## INSTRUCTIONS FOR THE TASK
Find the line containing "The width and" in the entries below. Restate it and each line after it, word for word, up to and including the line containing "Open Products dropdown in green pivot table".

## RECORDS
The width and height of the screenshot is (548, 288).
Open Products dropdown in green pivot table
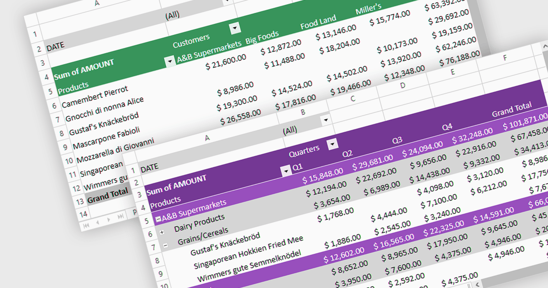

---

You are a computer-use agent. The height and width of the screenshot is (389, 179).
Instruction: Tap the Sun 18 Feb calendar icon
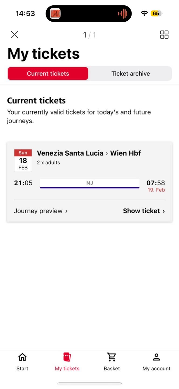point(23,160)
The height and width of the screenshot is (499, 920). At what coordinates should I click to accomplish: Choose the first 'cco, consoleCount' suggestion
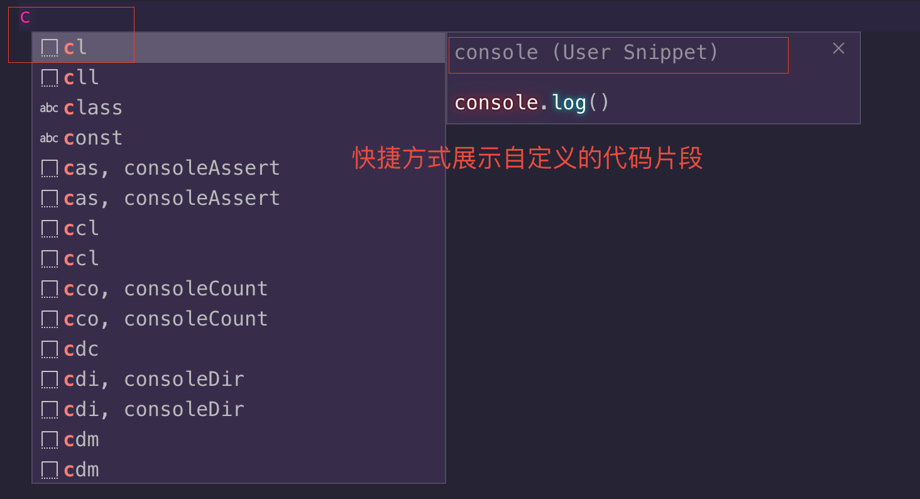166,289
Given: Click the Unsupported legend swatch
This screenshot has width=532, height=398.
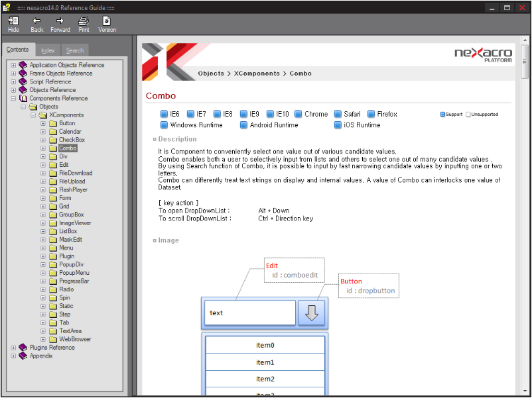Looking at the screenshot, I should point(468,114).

## TASK OUTPUT
The width and height of the screenshot is (548, 288).
Open Products dropdown in green pivot table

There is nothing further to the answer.